All-in-one properties of an anticancer-covered airway stent for the prevention of malignant central airway obstruction.

Abstract

Malignant central airway obstruction (MCAO) resulting from tumor metastasis and compression severely impairs respiration, posing life-threatening risks. To address this, we employed a synergistic modification strategy, combining cisplatin (CIS) and silver nanoparticles (AgNPs). Polycaprolactone (PCL) served as a drug carrier, enabling the preparation of a functional CIS@AgNPs@PCL fiber membrane-covered airway stent via electrospinning. This approach aimed to enhance the patency rate of MCAO. Characterization via ATR-FTIR, scanning electron microscope-energy-dispersive spectroscopy, and transmission electron microscope confirmed successful immobilization of CIS and AgNPs onto the stent surface.
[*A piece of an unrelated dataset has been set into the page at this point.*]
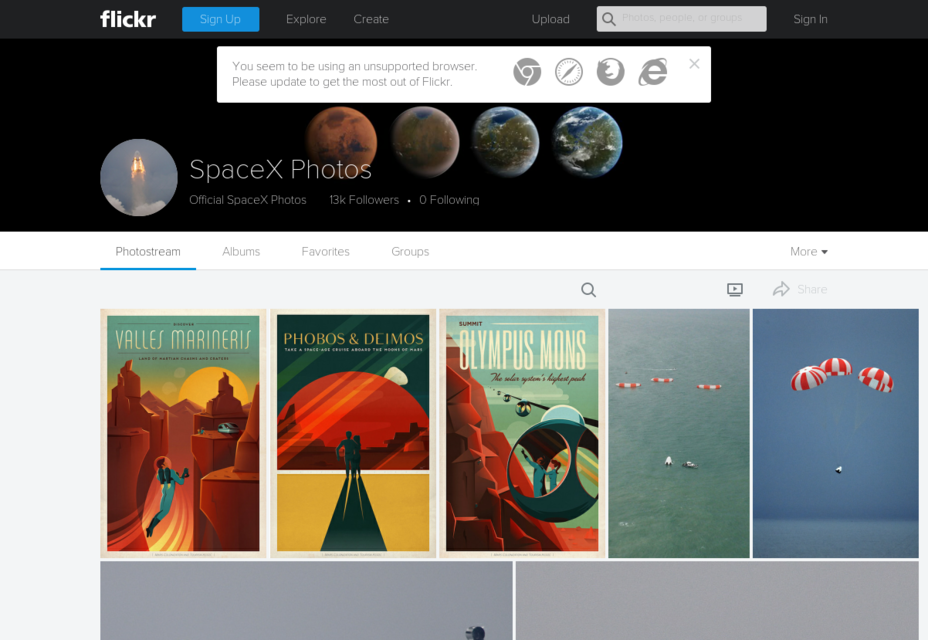
Task: Expand the More dropdown menu
Action: 808,252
CIS@AgNPs@PCL substantially suppressed non-small cell lung cancer cells (A549), causing DNA damage, ultrastructural disruption, and over 50% apoptosis in 48 h. It also displayed potent antibacterial activity against Staphylococcus aureus, Pseudomonas aeruginosa, and Candida albicans biofilms. A mouse subcutaneous tumor recurrence model assessed anti-cancer efficacy. CIS@AgNPs@PCL fiber-covered stents significantly inhibited lung cancer tissue and enhanced anti-cancer effects by up-regulating caspase-3 and Bax, while down-regulating Bcl-2. This study's functional airway stent provides a proof-of-concept for an integrated anti-cancer and antibacterial strategy. It promptly restores the lumen, inhibits biofilm formation, prevents tumor progression, and improves postoperative MCAO patency.